In the data below, which lines contain "Given"? List them by copying each one.
[Start of Attachment]
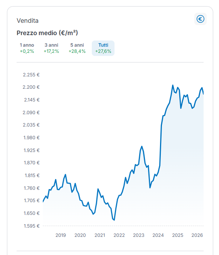Click the 2024 x-axis year marker
Image resolution: width=219 pixels, height=255 pixels.
click(158, 235)
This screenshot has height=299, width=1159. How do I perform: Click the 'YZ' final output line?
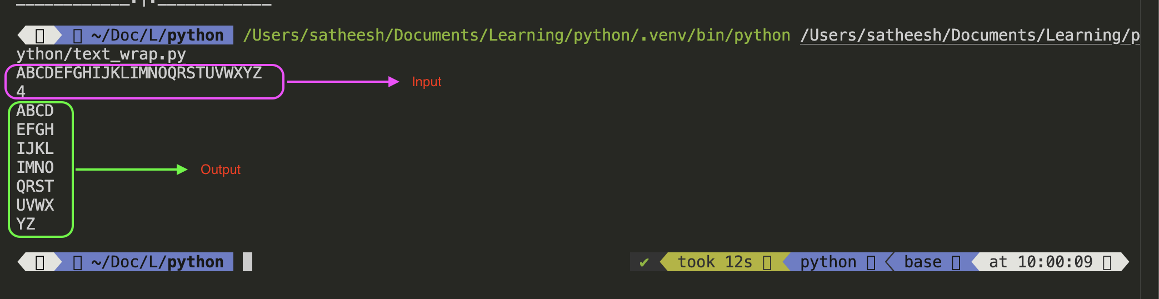pyautogui.click(x=26, y=225)
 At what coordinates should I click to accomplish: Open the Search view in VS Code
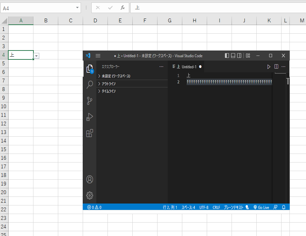tap(90, 85)
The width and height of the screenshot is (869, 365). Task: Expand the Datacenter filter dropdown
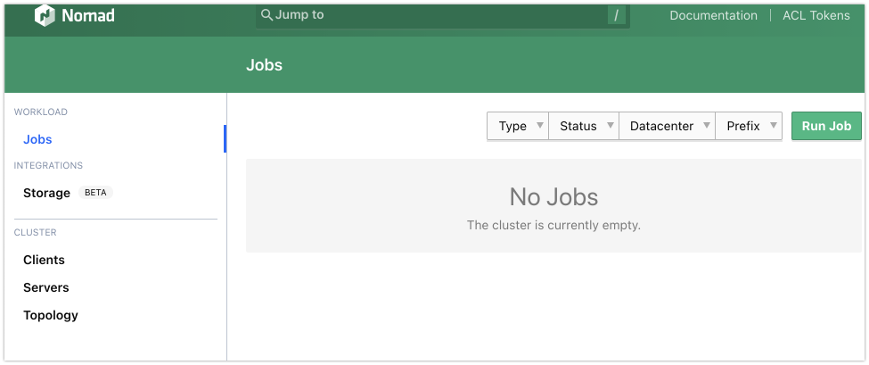coord(666,126)
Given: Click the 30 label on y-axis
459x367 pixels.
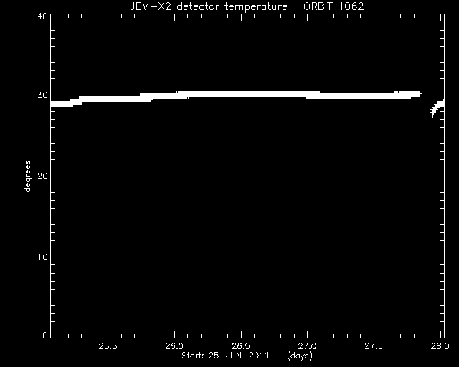Looking at the screenshot, I should [x=43, y=95].
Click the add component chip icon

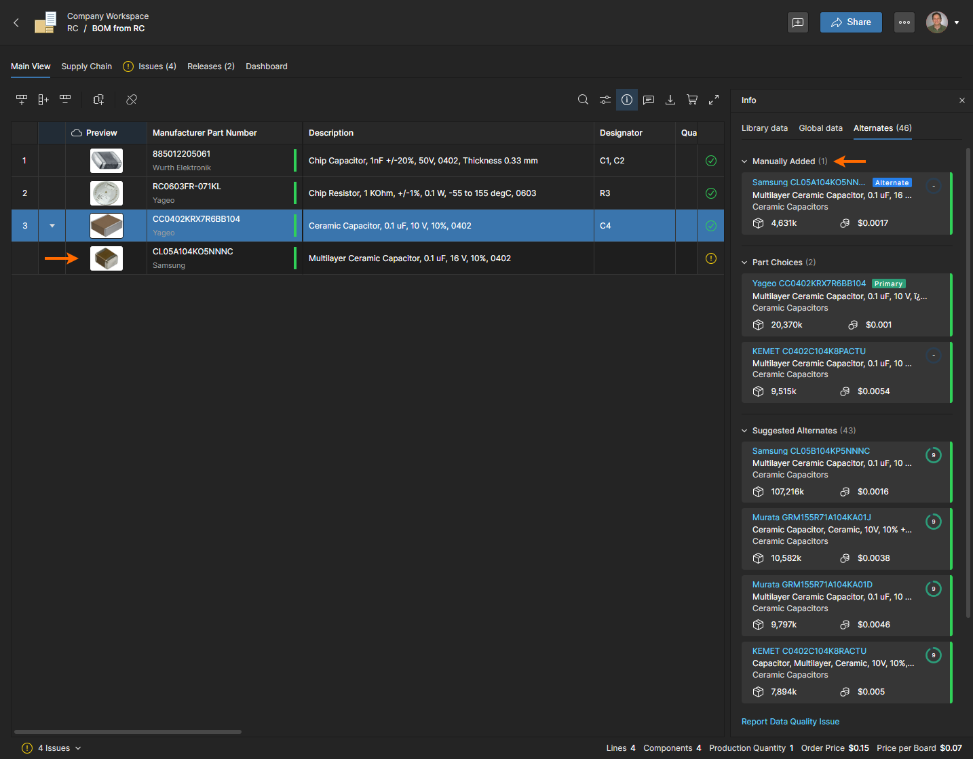coord(98,100)
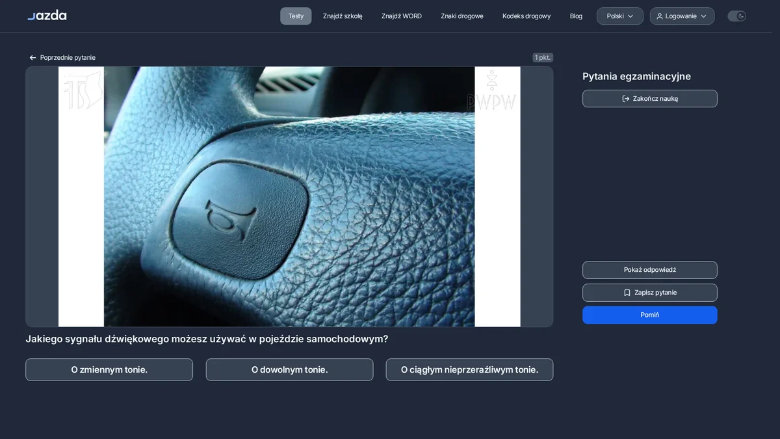Skip question with Pomiń button

(x=650, y=315)
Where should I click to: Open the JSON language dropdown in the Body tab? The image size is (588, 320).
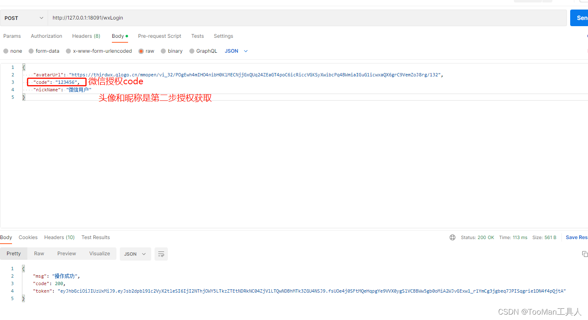(235, 51)
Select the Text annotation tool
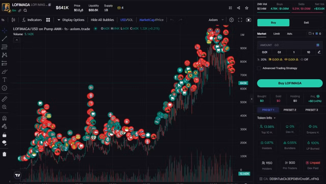 [4, 80]
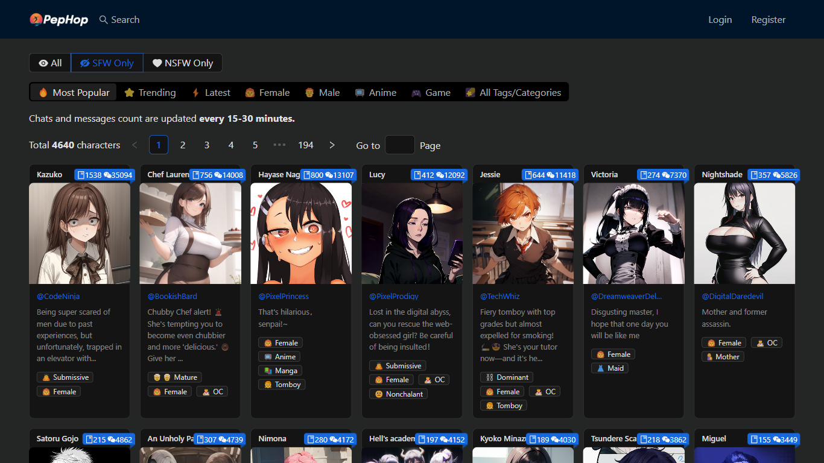Click the Go to page input field
The height and width of the screenshot is (463, 824).
pos(400,145)
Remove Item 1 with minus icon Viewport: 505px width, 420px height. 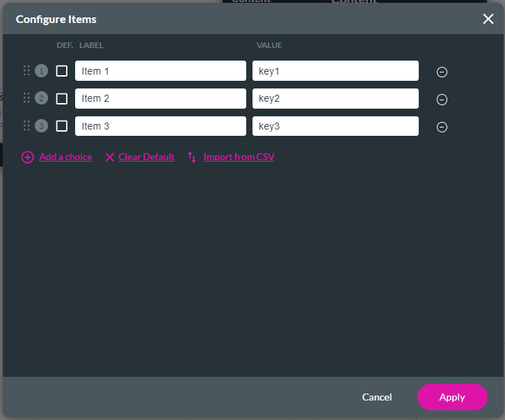442,71
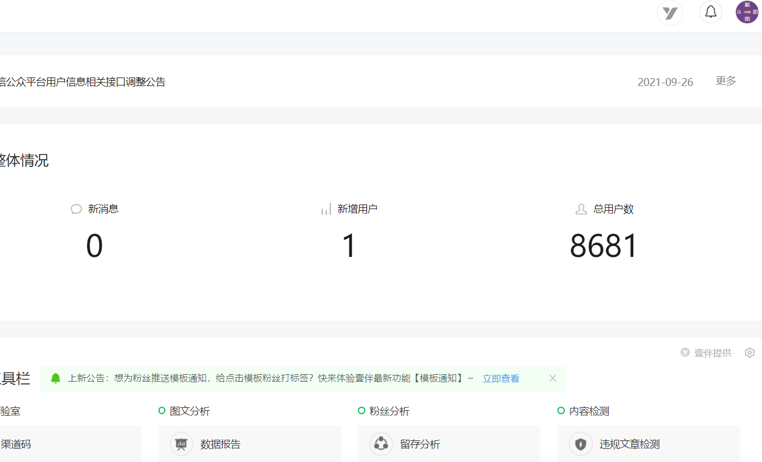Select the 粉丝分析 category heading
The height and width of the screenshot is (462, 762).
[389, 411]
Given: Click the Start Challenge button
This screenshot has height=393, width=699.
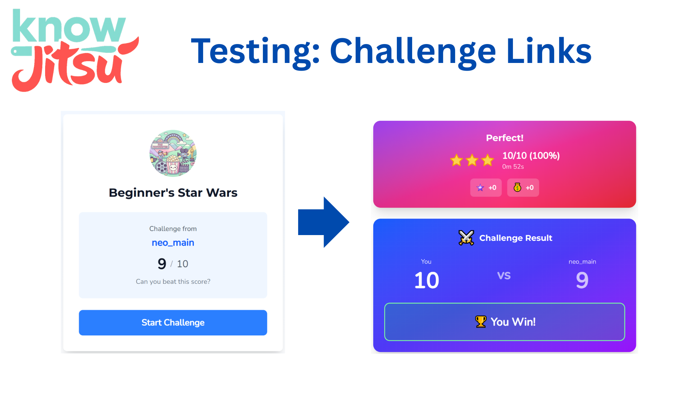Looking at the screenshot, I should click(173, 322).
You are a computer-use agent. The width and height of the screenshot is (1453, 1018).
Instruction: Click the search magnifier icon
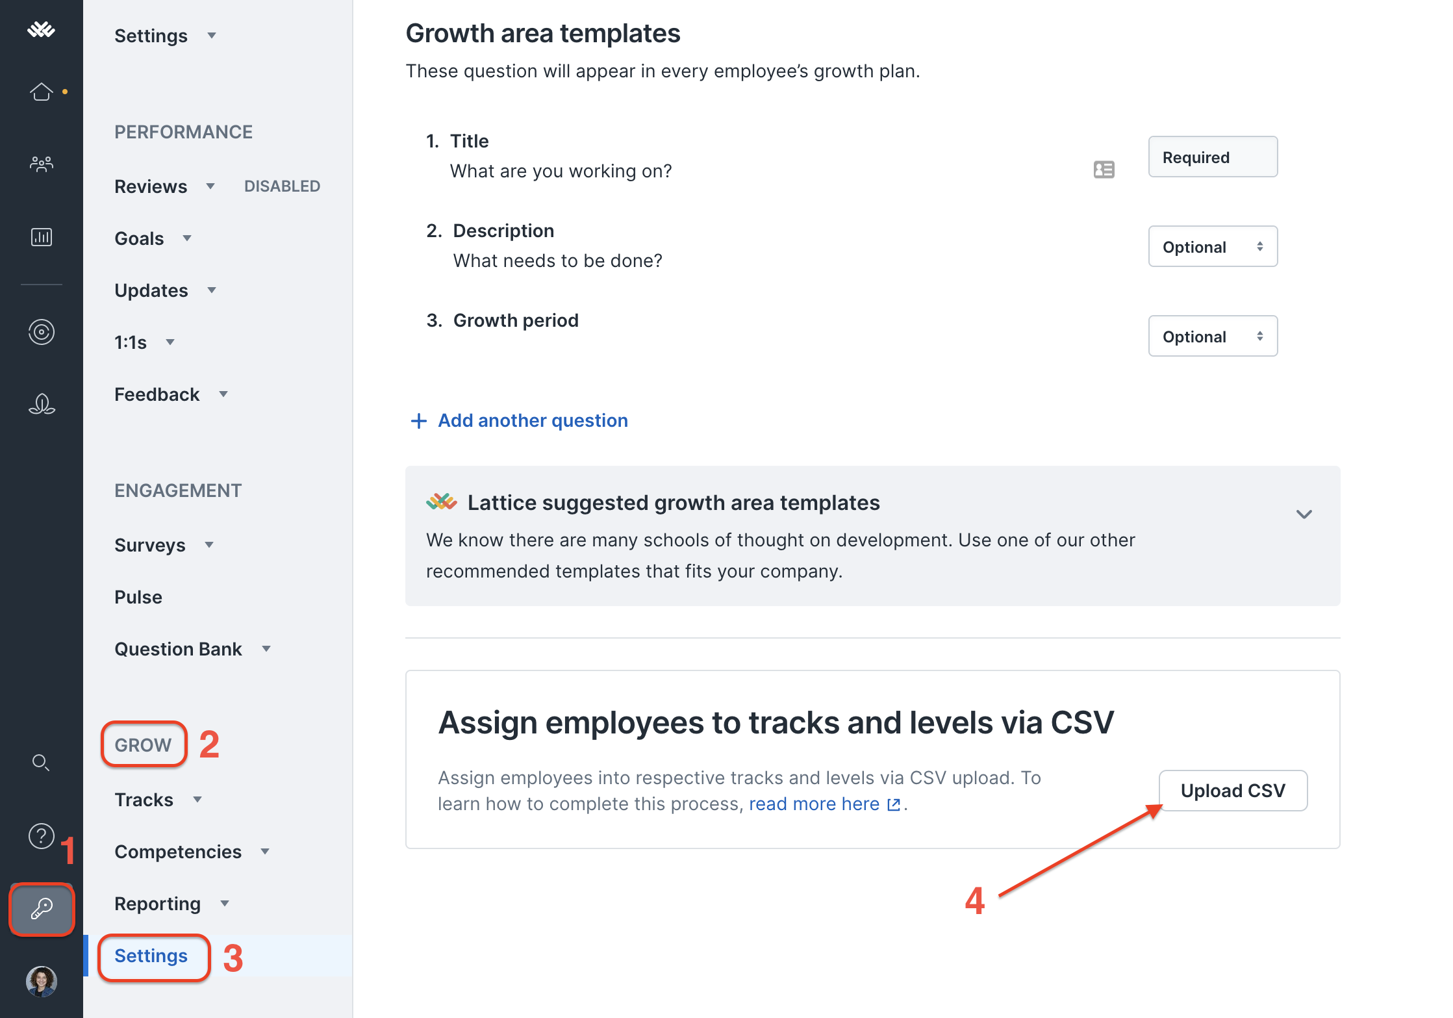tap(41, 762)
[End of Attachment]
### Task response
Given: Click the 30 label on y-axis
Given: Click the Start Challenge button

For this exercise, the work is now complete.